Na época do julgamento do Recurso Especial Nº 1.431.150 – RS (2013/0388171-8) os artigos 120 e 121 da Lei n. 8.213/1991 ainda não tinham sidos alterados pela Lei n° 13.846/2019, cujo o texto legal previa apenas a responsabilização do empregador nos casos de
negligência quanto às normas padrão de segurança e higiene do trabalho indicados para a proteção individual e coletiva.
Desse modo, com a alteração da Lei n° 8.213/1991, em que passou a responsabilizar o agressor em ressarcir a Previdência Social nos casos de concessão de benefícios em razão de violência doméstica e familiar, o INSS passou a ter legitimidade para ajuizar ação regressiva contra o réu de crime de violência doméstica e familiar.
Em outra análise, a Sexta Turma do STJ julgou em 2019 o Recurso Especial nº 1.757.775 – SP (2018/0193975-8), em que concedeu o benefício previdenciário de auxílio doença para vítima de violência doméstica que precisem se ausentar do trabalho por segurança, determinando ao empregador o pagamento dos primeiros quinze dias de afastamento e o restante seja pago pelo INSS.
Dessa forma, o STJ interpretou a Lei Maria da Penha de uma forma extensiva, pois em razão da falta de previsão legal, equiparou a ofensa a honra da vítima com uma moléstia que garante o auxílio doença, como forma de evitar que as vítimas fiquem desamparadas.
Para garantir o acesso ao auxílio doença, é necessário que a segurada apresente a determinação judicial de afastamento do trabalho em decorrência de violência doméstica e familiar para comprovar que a ofendida está incapacitada a comparecer ao local de trabalho.
Judicialmente, a competência recai sobre a Vara Especializada de Violência Doméstica e Familiar contra a Mulher, pois embora trate-se de afastamento do local de trabalho, a origem do afastamento se dá pela medida protetiva concedida pelo Juízo da Vara Especializada, nos termos do art. 14, da Lei n° 11.340/06.

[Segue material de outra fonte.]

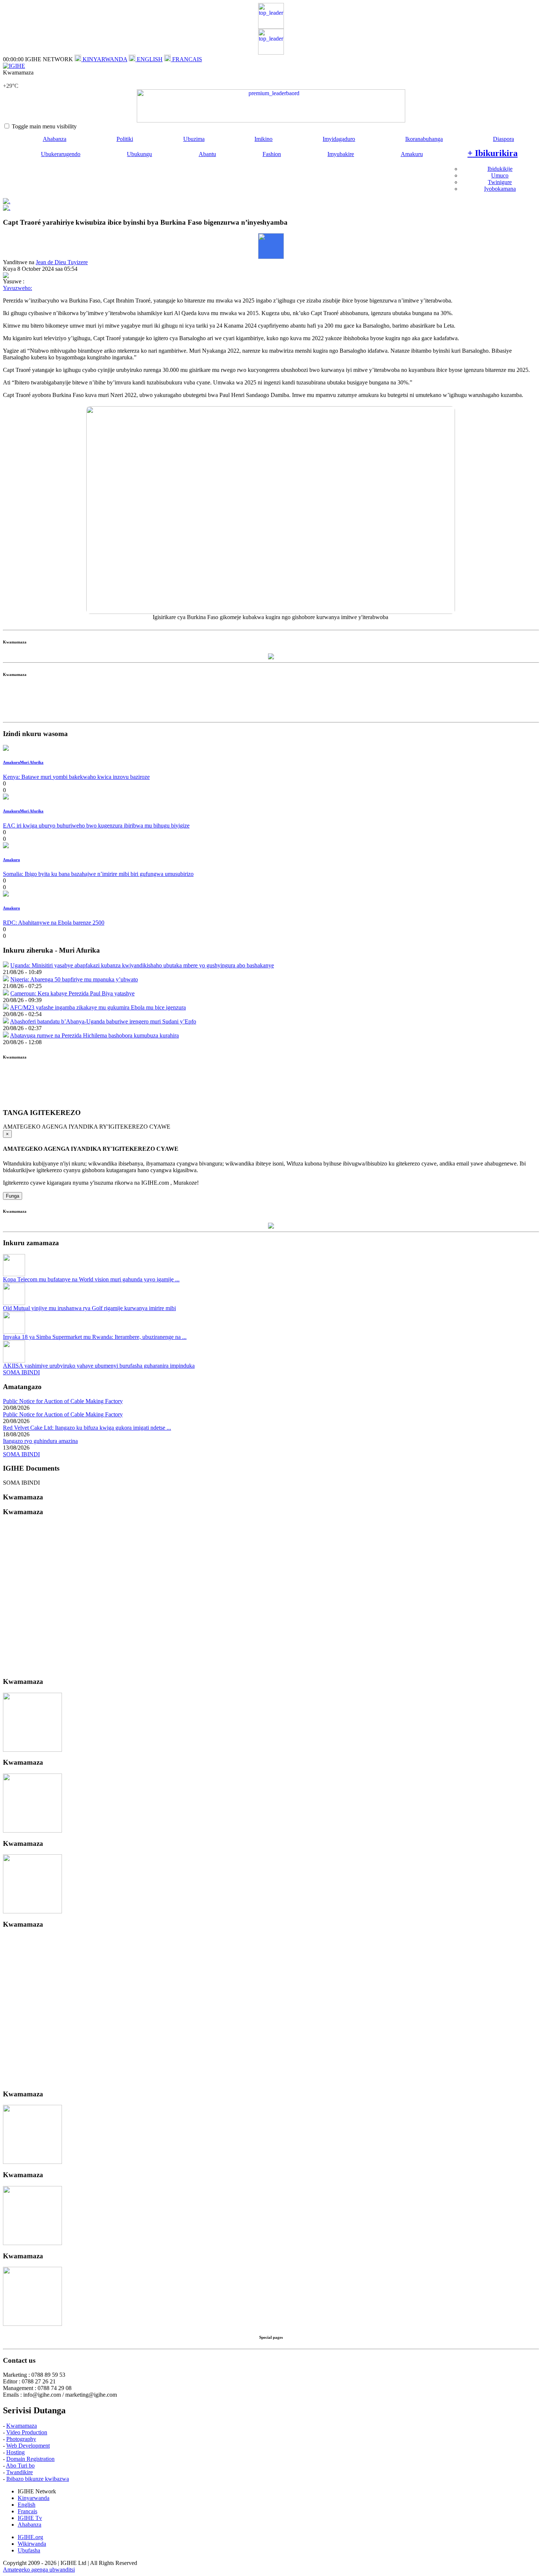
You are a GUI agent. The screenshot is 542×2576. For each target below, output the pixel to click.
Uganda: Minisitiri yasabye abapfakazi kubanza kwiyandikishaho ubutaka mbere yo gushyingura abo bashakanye (142, 965)
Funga (12, 1196)
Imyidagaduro (339, 139)
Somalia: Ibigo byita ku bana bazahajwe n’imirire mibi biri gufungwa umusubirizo (98, 874)
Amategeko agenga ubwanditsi (39, 2569)
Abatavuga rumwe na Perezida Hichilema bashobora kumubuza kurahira (94, 1035)
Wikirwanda (32, 2544)
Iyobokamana (500, 189)
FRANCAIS (186, 59)
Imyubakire (340, 154)
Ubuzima (194, 139)
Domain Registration (30, 2459)
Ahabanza (54, 139)
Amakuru (412, 154)
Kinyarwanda (33, 2498)
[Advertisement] (271, 702)
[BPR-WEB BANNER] (271, 27)
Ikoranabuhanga (424, 139)
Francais (27, 2511)
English (26, 2504)
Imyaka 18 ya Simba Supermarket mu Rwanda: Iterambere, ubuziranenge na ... (95, 1337)
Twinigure (500, 182)
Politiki (125, 139)
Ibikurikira (493, 153)
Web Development (28, 2445)
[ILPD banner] (271, 52)
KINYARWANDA (104, 59)
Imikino (263, 139)
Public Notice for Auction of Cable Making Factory (63, 1401)
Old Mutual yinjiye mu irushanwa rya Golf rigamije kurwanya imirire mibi (89, 1308)
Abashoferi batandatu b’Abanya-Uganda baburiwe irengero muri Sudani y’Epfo (103, 1021)
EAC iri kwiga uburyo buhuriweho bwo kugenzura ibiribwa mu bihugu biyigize (96, 825)
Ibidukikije (500, 169)
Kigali (10, 79)
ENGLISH (149, 59)
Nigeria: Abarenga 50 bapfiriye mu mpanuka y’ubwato (74, 979)
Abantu (207, 154)
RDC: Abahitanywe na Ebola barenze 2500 (53, 922)
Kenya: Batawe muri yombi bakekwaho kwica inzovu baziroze (76, 777)
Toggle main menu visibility (44, 126)
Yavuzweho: (17, 288)
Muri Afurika (32, 762)
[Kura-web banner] (271, 105)
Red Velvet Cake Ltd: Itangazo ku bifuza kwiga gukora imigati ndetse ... (87, 1428)
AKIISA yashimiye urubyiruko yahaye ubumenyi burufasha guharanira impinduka (99, 1366)
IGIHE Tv (30, 2518)
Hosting (15, 2452)
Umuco (499, 175)
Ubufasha (29, 2550)
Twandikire (19, 2472)
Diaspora (503, 139)
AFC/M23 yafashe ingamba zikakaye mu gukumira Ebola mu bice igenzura (98, 1007)
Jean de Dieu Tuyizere (62, 262)
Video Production (26, 2432)
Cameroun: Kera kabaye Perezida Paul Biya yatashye (72, 993)
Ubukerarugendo (60, 154)
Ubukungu (139, 154)
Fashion (272, 154)
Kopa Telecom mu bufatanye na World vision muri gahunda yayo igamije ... (91, 1279)
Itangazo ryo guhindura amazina (40, 1441)
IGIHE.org (30, 2537)
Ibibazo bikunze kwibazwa (37, 2479)
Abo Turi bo (20, 2465)
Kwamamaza (21, 2426)
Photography (21, 2439)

Diante do exposto, conclui-se, que é dever do Estado assegurar a assistência jurídica “à família na pessoa de cada um dos que a integram, criando mecanismos para coibir a violência no âmbito de suas relações”, conforme dispõe o art. 226, §8°, da Constituição Federal.
Além disso, o art. 9°, §1°, inciso II, da Lei n° 11.340/06, assegura à mulher a manutenção do vínculo trabalhista, quando necessário o afastamento do local de trabalho, confirmando a disposição do art. 6°, da Constituição Federal, que dispõe que “são direitos sociais a educação, a saúde, o trabalho, a moradia, o lazer, a segurança, a previdência social, a proteção à maternidade e à infância, a assistência aos desamparados […]”.
Portanto, a percepção de auxílio doença às mulheres vítimas de violência doméstica e familiar se faz necessário para garantir os direitos fundamentais registrados na Constituição Federal de 1988, bem como, garantir a proteção e segurança da mulher violentada.
Além disso, o princípio da universalidade defende que todos devem ter acesso a seguridade social, incluindo a previdência, o que evidência, mais uma vez, o direito de a mulher vítima de violência doméstica receber o auxílio doença, bastando ser preenchido os requisitos legais para a concessão do benefício.
Além do mais, embora a concessão de auxílio doença possa causar um déficit considerável no erário, o INSS tem legitimidade para ingressar com ação de regresso em face do agressor a fim de responsabilizá-lo a restituir os valores despendidos com a concessão do benefício, conforme dispõe o art. 120, inciso II, da Lei n. 8.213/91.
Por fim, a concessão de auxílio doença para as vítimas de violência doméstica e familiar é um grande amparo e uma grande conquista para as mulheres, pois o ordenamento jurídico passou a reconhecer a ofensa à integridade física ou psicológica da mulher como uma enfermidade, garantindo os direitos e a efetividade da proteção da mulher.